Sunday, March 20, 2011

Costing our nuclear future?


There is no parallel between Fukushima and Chernobyl at all, says Booker , who notes that the scaremongers have been out in force, with talk of "meltdown" and claims that the Japanese nuclear power plant emergency threatened a disaster "worse than Chernobyl".

There is, of course, says our man, no parallel with Chernobyl at all. The problem at Fukushima was not the explosion of a working nuclear reactor (all its reactors had been automatically shut down). The main problem was the lack of water to cool spent fuel rods.

Then, even if the overheating rods caught fire, the worst-case scenario was never more than that some radioactive particles, given an unfavourable wind, might reach as far as Tokyo. There was never any chance that this could compare with Chernobyl, although even the long-term effects of that 1986 disaster, as it turned out, were very much less serious than scaremongers at the time predicted.

Booker makes the point that the excessive stockpiling of fuel rods at Fukushima has arisen because pressure from anti-nuclear groups has made the safe dispersal of nuclear waste so difficult. This means, in a sense, the Greens are partly responsible for the problems – not that they will ever admit it. Greens never take responsibility for anything – everything is always someone else's fault.

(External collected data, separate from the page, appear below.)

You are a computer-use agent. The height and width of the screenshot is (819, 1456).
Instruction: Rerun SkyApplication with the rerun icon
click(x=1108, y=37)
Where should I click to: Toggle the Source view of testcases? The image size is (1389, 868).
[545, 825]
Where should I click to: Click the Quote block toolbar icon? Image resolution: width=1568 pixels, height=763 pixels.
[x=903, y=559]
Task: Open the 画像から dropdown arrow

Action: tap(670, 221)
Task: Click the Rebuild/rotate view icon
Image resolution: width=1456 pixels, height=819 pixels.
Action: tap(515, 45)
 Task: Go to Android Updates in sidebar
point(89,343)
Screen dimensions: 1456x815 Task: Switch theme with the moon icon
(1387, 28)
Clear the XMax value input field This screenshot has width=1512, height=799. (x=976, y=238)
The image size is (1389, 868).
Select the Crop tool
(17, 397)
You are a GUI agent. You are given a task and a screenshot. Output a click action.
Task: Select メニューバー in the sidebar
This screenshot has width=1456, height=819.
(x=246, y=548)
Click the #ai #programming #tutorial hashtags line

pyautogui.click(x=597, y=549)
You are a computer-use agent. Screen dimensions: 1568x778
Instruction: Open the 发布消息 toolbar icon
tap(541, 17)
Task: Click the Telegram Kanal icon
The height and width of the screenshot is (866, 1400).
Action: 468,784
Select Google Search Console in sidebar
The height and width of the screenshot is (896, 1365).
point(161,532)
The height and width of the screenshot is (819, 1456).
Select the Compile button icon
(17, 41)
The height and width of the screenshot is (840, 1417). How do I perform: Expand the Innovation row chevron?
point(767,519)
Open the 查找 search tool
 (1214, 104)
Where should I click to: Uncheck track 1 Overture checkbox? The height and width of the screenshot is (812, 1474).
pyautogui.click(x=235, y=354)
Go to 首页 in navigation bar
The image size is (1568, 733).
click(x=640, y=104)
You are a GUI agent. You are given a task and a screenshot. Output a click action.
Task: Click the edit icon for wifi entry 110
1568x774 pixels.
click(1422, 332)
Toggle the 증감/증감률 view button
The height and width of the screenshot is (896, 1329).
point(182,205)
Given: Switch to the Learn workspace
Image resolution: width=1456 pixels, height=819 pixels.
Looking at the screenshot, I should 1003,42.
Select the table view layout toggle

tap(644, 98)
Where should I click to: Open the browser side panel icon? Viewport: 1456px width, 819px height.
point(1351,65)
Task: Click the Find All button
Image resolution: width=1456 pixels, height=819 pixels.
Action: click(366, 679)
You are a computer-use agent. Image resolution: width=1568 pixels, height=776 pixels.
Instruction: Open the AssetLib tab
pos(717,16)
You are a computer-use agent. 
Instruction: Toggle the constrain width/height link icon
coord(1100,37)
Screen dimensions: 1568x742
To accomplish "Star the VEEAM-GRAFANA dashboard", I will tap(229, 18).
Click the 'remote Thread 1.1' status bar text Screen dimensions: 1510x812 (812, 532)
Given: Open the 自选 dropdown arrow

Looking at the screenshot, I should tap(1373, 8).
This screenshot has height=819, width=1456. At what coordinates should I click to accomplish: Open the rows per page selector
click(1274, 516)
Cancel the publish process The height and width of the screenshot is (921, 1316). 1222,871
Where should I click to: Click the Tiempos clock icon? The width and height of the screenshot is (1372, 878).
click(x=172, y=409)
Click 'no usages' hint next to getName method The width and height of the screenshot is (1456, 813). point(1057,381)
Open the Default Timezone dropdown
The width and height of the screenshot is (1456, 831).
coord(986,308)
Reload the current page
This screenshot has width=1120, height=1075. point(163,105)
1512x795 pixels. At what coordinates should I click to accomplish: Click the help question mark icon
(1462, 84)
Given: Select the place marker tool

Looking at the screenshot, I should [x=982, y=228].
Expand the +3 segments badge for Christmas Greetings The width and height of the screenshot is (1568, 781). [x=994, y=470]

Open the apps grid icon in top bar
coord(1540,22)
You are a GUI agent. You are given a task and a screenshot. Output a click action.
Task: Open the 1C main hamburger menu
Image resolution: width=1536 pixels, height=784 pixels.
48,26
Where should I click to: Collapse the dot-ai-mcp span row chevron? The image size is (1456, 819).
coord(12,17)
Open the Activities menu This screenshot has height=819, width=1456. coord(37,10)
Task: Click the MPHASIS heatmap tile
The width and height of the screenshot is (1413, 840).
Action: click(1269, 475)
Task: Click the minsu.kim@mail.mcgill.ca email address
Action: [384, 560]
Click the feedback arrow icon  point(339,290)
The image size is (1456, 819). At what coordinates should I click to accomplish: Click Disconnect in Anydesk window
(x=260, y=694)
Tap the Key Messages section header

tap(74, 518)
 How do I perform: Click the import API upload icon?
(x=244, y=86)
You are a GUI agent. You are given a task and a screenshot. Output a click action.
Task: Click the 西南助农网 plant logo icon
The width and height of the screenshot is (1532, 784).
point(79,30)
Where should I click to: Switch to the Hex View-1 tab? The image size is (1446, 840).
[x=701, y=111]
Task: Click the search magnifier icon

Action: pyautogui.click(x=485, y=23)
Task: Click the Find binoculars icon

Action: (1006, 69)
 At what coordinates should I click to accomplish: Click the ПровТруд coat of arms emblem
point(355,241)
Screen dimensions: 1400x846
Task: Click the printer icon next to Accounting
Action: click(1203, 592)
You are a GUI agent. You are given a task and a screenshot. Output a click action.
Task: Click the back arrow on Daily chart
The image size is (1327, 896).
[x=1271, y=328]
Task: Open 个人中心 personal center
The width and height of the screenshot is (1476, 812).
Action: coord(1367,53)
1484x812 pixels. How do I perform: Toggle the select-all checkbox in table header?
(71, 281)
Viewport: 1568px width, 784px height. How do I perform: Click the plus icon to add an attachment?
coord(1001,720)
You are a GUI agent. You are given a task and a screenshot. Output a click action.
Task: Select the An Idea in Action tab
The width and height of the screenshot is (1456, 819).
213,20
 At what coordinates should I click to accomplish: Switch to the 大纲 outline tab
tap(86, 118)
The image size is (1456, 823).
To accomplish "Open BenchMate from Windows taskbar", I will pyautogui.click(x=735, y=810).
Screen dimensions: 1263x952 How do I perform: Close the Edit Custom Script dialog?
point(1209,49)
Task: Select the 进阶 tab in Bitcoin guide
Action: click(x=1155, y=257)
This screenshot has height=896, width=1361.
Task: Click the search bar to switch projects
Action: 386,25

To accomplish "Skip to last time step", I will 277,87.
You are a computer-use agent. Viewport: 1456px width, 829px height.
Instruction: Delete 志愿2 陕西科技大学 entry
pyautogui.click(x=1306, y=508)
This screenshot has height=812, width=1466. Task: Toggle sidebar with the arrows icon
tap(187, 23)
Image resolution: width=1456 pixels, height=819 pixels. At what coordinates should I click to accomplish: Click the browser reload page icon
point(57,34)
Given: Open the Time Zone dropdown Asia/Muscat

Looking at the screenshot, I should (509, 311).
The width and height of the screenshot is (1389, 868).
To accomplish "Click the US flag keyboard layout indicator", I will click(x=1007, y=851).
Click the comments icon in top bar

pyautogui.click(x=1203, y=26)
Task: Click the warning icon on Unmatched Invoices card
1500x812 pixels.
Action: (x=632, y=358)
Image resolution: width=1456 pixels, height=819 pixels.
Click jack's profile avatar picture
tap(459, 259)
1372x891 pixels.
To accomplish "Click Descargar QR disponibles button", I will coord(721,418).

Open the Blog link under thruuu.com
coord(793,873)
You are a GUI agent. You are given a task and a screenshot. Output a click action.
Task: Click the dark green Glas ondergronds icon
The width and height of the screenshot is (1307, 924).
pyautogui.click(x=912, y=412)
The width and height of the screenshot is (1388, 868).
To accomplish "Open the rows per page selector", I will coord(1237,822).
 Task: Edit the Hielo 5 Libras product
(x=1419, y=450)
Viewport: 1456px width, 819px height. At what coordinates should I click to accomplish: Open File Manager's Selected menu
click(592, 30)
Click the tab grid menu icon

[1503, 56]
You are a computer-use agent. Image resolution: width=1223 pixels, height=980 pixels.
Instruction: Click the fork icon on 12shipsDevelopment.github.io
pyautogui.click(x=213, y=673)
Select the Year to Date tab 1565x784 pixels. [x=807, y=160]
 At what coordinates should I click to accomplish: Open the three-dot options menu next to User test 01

The big problem though is that the effects of this unique accident on the renewed drive for the nuclear energy that the world so desperately needs may be seriously damaging. In the forefront of those countries which have now responded by closing down reactors or abandoning plans for new ones is Germany, where Angela Merkel was booed in the Bundestag for suggesting that we should move on to "the age of renewable energy as soon as possible".

At least here in Britain our energy secretary, Chris Huhne, has so far refrained from saying anything so fatuous; although how he is going to persuade our German and French-owned electricity companies to build the nuclear power plants needed to keep Britain's lights on will be more of a puzzle than ever.

Really though, there are enough complications to our energy policy already, without adding this – which is something we as well as the Japanese could have done without.